Exercise data Start Marker

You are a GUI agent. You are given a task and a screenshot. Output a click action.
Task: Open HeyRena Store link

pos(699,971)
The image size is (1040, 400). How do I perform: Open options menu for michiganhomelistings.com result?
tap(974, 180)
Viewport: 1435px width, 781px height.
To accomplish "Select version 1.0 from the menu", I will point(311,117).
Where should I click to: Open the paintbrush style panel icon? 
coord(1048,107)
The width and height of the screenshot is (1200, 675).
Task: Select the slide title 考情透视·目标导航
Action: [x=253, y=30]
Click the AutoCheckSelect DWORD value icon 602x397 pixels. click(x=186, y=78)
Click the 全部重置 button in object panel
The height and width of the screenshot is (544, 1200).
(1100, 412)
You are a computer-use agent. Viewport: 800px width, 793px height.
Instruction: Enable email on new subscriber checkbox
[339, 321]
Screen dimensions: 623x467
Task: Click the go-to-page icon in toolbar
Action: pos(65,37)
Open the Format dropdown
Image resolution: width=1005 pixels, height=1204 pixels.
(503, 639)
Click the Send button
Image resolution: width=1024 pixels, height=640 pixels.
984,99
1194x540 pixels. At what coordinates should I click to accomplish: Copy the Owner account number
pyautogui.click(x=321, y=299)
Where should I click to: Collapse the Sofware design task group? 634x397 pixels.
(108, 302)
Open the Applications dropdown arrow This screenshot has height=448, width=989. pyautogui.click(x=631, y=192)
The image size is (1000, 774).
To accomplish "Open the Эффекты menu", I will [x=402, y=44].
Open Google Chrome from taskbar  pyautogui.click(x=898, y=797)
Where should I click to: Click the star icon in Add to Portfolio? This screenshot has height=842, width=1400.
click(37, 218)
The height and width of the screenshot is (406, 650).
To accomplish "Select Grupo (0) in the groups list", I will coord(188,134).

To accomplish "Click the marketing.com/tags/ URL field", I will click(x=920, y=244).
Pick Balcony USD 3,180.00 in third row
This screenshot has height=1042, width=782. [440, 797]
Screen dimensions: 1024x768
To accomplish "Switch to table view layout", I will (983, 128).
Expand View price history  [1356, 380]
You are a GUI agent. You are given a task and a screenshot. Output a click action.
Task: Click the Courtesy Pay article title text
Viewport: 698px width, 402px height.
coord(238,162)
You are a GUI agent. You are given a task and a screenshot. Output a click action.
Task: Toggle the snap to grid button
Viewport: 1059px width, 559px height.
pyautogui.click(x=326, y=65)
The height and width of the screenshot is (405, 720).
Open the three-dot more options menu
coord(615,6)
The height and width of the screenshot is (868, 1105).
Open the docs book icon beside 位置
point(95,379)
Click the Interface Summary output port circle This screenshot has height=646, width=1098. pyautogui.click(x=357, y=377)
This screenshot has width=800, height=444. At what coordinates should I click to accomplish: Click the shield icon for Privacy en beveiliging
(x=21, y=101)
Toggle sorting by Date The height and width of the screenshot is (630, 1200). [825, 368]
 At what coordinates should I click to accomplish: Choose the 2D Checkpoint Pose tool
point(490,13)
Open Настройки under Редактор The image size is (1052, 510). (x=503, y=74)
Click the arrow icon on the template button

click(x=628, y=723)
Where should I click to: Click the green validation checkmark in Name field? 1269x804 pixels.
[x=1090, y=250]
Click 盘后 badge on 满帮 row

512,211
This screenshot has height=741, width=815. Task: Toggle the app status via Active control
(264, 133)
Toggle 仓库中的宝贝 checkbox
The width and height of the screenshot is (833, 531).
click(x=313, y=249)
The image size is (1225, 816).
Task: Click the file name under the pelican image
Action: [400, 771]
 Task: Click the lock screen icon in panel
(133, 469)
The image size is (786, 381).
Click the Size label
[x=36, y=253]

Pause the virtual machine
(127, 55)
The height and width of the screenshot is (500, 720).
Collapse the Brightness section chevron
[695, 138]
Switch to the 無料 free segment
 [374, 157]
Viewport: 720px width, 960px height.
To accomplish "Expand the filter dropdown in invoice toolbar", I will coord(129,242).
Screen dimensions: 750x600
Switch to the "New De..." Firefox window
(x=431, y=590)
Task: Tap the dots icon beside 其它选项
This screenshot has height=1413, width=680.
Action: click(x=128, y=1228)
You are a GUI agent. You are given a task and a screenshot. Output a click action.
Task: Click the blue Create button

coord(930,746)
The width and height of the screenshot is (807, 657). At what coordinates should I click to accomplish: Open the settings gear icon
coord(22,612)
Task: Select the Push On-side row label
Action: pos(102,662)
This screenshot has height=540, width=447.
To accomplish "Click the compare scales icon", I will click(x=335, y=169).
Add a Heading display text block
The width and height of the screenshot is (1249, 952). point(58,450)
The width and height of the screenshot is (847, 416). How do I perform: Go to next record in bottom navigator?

Exercise data End Marker

▶ Description of the task
Write out the data a second time, exactly the same.

▶ Reply to the task
You are a GUI agent. You are given a task and a screenshot. Output a click action.
Task: Open HeyRena Store link

pos(699,971)
The image size is (1040, 400). How do I perform: Open options menu for michiganhomelistings.com result?
tap(974, 180)
Viewport: 1435px width, 781px height.
To accomplish "Select version 1.0 from the menu", I will point(311,117).
Where should I click to: Open the paintbrush style panel icon? 
coord(1048,107)
The width and height of the screenshot is (1200, 675).
Task: Select the slide title 考情透视·目标导航
Action: [x=253, y=30]
Click the AutoCheckSelect DWORD value icon 602x397 pixels. click(x=186, y=78)
Click the 全部重置 button in object panel
The height and width of the screenshot is (544, 1200).
(1100, 412)
You are a computer-use agent. Viewport: 800px width, 793px height.
Instruction: Enable email on new subscriber checkbox
[339, 321]
Screen dimensions: 623x467
Task: Click the go-to-page icon in toolbar
Action: pos(65,37)
Open the Format dropdown
Image resolution: width=1005 pixels, height=1204 pixels.
(503, 639)
Click the Send button
Image resolution: width=1024 pixels, height=640 pixels.
984,99
1194x540 pixels. At what coordinates should I click to accomplish: Copy the Owner account number
pyautogui.click(x=321, y=299)
Where should I click to: Collapse the Sofware design task group? 634x397 pixels.
(108, 302)
Open the Applications dropdown arrow This screenshot has height=448, width=989. pyautogui.click(x=631, y=192)
The image size is (1000, 774).
To accomplish "Open the Эффекты menu", I will [x=402, y=44].
Open Google Chrome from taskbar  pyautogui.click(x=898, y=797)
Where should I click to: Click the star icon in Add to Portfolio? This screenshot has height=842, width=1400.
click(37, 218)
The height and width of the screenshot is (406, 650).
To accomplish "Select Grupo (0) in the groups list", I will coord(188,134).

To accomplish "Click the marketing.com/tags/ URL field", I will click(x=920, y=244).
Pick Balcony USD 3,180.00 in third row
This screenshot has height=1042, width=782. [440, 797]
Screen dimensions: 1024x768
To accomplish "Switch to table view layout", I will (983, 128).
Expand View price history  [1356, 380]
You are a GUI agent. You are given a task and a screenshot. Output a click action.
Task: Click the Courtesy Pay article title text
Viewport: 698px width, 402px height.
coord(238,162)
You are a GUI agent. You are given a task and a screenshot. Output a click action.
Task: Toggle the snap to grid button
Viewport: 1059px width, 559px height.
pyautogui.click(x=326, y=65)
The height and width of the screenshot is (405, 720).
Open the three-dot more options menu
coord(615,6)
The height and width of the screenshot is (868, 1105).
Open the docs book icon beside 位置
point(95,379)
Click the Interface Summary output port circle This screenshot has height=646, width=1098. pyautogui.click(x=357, y=377)
This screenshot has width=800, height=444. At what coordinates should I click to accomplish: Click the shield icon for Privacy en beveiliging
(x=21, y=101)
Toggle sorting by Date The height and width of the screenshot is (630, 1200). [825, 368]
 At what coordinates should I click to accomplish: Choose the 2D Checkpoint Pose tool
point(490,13)
Open Настройки under Редактор The image size is (1052, 510). (x=503, y=74)
Click the arrow icon on the template button

click(x=628, y=723)
Where should I click to: Click the green validation checkmark in Name field? 1269x804 pixels.
[x=1090, y=250]
Click 盘后 badge on 满帮 row

512,211
This screenshot has height=741, width=815. Task: Toggle the app status via Active control
(264, 133)
Toggle 仓库中的宝贝 checkbox
The width and height of the screenshot is (833, 531).
click(x=313, y=249)
The image size is (1225, 816).
Task: Click the file name under the pelican image
Action: [400, 771]
 Task: Click the lock screen icon in panel
(133, 469)
The image size is (786, 381).
Click the Size label
[x=36, y=253]

Pause the virtual machine
(127, 55)
The height and width of the screenshot is (500, 720).
Collapse the Brightness section chevron
[695, 138]
Switch to the 無料 free segment
 [374, 157]
Viewport: 720px width, 960px height.
To accomplish "Expand the filter dropdown in invoice toolbar", I will coord(129,242).
Screen dimensions: 750x600
Switch to the "New De..." Firefox window
(x=431, y=590)
Task: Tap the dots icon beside 其它选项
This screenshot has height=1413, width=680.
Action: click(x=128, y=1228)
You are a GUI agent. You are given a task and a screenshot. Output a click action.
Task: Click the blue Create button

coord(930,746)
The width and height of the screenshot is (807, 657). At what coordinates should I click to accomplish: Open the settings gear icon
coord(22,612)
Task: Select the Push On-side row label
Action: pos(102,662)
This screenshot has height=540, width=447.
To accomplish "Click the compare scales icon", I will click(x=335, y=169).
Add a Heading display text block
The width and height of the screenshot is (1249, 952). point(58,450)
The width and height of the screenshot is (847, 416). How do I perform: Go to next record in bottom navigator?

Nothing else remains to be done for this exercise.